→ **WHAT TO PRODUCE**: Instruction for the entries that follow: retype exactly the lines from the line with "March 2020 (257, 1827)" to the line with "[Link to Youtube] (989, 74)", both included, and omit all others.

▼▼▼

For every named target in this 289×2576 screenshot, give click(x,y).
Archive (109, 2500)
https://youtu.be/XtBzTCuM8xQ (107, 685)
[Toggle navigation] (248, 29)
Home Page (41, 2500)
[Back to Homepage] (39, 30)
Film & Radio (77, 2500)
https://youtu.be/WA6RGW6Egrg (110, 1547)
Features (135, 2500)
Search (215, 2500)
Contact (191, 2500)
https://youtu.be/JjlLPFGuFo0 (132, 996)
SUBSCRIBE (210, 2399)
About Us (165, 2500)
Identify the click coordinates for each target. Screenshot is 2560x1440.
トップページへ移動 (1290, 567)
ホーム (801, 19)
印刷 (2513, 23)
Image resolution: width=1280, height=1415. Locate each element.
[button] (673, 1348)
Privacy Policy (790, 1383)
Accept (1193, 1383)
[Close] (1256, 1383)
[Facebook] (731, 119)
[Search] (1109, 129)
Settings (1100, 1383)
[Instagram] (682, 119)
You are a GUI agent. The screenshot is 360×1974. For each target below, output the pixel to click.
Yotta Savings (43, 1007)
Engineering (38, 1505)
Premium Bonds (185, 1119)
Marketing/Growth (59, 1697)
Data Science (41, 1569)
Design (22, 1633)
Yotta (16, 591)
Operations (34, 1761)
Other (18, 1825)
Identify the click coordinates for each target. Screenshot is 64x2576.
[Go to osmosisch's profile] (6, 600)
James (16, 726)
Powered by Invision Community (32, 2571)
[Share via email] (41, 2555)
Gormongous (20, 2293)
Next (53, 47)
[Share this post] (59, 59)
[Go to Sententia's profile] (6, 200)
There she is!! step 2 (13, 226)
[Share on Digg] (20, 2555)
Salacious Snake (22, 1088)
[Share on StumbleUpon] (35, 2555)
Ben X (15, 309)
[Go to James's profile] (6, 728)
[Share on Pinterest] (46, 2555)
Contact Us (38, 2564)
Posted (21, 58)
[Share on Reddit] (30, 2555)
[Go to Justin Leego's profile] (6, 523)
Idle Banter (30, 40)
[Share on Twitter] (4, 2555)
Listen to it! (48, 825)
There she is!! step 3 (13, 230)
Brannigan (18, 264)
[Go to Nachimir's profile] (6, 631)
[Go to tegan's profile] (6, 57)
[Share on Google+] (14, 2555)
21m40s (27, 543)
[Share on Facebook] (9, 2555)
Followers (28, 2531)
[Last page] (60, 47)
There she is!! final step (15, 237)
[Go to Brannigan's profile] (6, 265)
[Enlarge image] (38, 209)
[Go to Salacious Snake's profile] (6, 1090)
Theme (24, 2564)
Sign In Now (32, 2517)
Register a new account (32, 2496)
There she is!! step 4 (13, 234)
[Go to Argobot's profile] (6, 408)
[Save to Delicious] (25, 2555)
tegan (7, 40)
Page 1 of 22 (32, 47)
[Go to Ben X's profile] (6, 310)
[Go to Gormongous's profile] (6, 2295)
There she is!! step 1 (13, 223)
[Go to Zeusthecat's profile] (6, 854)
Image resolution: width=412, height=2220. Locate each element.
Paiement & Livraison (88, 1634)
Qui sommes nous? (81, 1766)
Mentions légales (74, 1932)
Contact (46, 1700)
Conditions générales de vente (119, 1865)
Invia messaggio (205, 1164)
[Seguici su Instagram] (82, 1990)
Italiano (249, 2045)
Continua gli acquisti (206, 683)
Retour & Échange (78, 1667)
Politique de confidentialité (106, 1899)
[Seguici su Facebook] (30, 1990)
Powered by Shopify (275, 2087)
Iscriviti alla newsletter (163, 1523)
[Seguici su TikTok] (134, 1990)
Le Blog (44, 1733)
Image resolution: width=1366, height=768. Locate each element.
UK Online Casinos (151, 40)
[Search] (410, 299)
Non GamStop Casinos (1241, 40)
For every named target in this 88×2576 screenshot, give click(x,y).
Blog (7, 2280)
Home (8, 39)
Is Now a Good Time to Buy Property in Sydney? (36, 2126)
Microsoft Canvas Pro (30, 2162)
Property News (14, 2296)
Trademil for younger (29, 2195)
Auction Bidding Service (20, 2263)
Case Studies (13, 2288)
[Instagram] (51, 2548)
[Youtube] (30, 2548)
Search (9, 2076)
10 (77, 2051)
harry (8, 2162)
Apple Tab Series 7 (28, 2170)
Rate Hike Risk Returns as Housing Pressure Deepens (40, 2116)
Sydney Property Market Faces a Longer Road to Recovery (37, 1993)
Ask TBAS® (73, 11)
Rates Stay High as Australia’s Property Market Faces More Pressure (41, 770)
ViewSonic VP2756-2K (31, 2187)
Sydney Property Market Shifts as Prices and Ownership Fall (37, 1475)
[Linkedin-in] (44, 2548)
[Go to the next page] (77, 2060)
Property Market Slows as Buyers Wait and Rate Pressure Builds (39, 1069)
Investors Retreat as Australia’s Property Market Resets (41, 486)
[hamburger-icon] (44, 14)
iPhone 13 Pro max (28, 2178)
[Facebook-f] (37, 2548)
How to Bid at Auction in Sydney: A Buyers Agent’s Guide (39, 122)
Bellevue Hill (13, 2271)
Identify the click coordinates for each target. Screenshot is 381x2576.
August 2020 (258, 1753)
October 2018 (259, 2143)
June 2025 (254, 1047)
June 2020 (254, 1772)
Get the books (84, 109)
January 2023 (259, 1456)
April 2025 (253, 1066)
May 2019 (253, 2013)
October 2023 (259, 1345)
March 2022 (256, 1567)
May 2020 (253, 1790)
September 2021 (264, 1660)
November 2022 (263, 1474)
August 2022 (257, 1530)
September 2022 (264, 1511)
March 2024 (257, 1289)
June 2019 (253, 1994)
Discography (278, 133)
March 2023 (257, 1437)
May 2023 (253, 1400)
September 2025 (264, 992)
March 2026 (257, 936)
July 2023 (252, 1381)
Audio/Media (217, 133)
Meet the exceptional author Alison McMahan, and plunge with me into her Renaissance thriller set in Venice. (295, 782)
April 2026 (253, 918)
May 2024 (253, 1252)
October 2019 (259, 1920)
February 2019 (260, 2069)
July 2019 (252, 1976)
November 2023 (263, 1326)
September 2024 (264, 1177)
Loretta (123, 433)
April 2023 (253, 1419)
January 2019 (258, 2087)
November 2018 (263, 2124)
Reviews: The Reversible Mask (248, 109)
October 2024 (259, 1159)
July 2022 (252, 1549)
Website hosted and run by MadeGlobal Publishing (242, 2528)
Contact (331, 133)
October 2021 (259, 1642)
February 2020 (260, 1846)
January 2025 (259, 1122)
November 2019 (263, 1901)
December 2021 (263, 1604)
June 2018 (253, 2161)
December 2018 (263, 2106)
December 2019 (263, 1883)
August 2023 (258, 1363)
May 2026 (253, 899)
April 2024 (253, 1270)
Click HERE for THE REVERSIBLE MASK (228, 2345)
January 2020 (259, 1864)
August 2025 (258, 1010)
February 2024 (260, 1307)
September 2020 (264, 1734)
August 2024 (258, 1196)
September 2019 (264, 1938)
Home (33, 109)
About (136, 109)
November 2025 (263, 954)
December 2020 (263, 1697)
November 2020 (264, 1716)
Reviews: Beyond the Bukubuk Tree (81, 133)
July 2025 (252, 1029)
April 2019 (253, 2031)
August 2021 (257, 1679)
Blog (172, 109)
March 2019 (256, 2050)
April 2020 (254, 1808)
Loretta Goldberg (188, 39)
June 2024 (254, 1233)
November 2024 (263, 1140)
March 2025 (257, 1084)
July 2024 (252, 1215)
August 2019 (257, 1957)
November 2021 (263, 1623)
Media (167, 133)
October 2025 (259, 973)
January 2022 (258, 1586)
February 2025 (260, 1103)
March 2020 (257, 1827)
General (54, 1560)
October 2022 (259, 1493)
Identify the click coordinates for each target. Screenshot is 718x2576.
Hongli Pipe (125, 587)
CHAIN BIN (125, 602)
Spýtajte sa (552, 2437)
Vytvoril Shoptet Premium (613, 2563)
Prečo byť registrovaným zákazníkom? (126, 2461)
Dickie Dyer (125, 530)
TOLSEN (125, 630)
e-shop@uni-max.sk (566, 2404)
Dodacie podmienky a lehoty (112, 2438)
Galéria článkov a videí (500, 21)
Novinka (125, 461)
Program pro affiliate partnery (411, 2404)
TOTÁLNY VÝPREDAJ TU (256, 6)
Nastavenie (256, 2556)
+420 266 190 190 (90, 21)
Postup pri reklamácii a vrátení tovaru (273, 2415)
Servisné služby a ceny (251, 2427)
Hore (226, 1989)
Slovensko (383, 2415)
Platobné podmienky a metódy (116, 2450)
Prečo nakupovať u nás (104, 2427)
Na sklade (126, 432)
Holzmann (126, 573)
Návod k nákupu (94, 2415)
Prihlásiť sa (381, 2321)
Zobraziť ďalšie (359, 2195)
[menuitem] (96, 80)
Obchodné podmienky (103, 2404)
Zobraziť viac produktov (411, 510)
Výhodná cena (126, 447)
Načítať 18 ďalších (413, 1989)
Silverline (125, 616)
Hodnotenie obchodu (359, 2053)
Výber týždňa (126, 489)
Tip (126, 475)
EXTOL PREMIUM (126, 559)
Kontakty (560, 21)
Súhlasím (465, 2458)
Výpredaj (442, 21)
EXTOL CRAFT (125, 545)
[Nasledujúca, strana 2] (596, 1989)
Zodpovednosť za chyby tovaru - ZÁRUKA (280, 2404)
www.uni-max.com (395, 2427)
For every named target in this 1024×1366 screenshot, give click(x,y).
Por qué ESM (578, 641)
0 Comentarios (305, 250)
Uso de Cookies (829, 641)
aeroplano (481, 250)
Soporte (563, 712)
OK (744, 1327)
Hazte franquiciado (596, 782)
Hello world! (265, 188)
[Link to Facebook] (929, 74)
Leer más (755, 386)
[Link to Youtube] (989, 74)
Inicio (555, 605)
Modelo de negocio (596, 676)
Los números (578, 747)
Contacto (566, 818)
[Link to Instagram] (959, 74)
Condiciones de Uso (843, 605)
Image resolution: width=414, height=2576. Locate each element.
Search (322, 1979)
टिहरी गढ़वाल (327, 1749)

▲▲▲

→ **WRITTEN ANSWER**:
March 2020 (257, 1827)
General (54, 1560)
October 2022 (259, 1493)
Identify the click coordinates for each target. Screenshot is 718x2576.
Hongli Pipe (125, 587)
CHAIN BIN (125, 602)
Spýtajte sa (552, 2437)
Vytvoril Shoptet Premium (613, 2563)
Prečo byť registrovaným zákazníkom? (126, 2461)
Dickie Dyer (125, 530)
TOLSEN (125, 630)
e-shop@uni-max.sk (566, 2404)
Dodacie podmienky a lehoty (112, 2438)
Galéria článkov a videí (500, 21)
Novinka (125, 461)
Program pro affiliate partnery (411, 2404)
TOTÁLNY VÝPREDAJ TU (256, 6)
Nastavenie (256, 2556)
+420 266 190 190 (90, 21)
Postup pri reklamácii a vrátení tovaru (273, 2415)
Servisné služby a ceny (251, 2427)
Hore (226, 1989)
Slovensko (383, 2415)
Platobné podmienky a metódy (116, 2450)
Prečo nakupovať u nás (104, 2427)
Na sklade (126, 432)
Holzmann (126, 573)
Návod k nákupu (94, 2415)
Prihlásiť sa (381, 2321)
Zobraziť ďalšie (359, 2195)
[menuitem] (96, 80)
Obchodné podmienky (103, 2404)
Zobraziť viac produktov (411, 510)
Výhodná cena (126, 447)
Načítať 18 ďalších (413, 1989)
Silverline (125, 616)
Hodnotenie obchodu (359, 2053)
Výber týždňa (126, 489)
Tip (126, 475)
EXTOL PREMIUM (126, 559)
Kontakty (560, 21)
Súhlasím (465, 2458)
Výpredaj (442, 21)
EXTOL CRAFT (125, 545)
[Nasledujúca, strana 2] (596, 1989)
Zodpovednosť za chyby tovaru - ZÁRUKA (280, 2404)
www.uni-max.com (395, 2427)
For every named target in this 1024×1366 screenshot, give click(x,y).
Por qué ESM (578, 641)
0 Comentarios (305, 250)
Uso de Cookies (829, 641)
aeroplano (481, 250)
Soporte (563, 712)
OK (744, 1327)
Hazte franquiciado (596, 782)
Hello world! (265, 188)
[Link to Facebook] (929, 74)
Leer más (755, 386)
[Link to Youtube] (989, 74)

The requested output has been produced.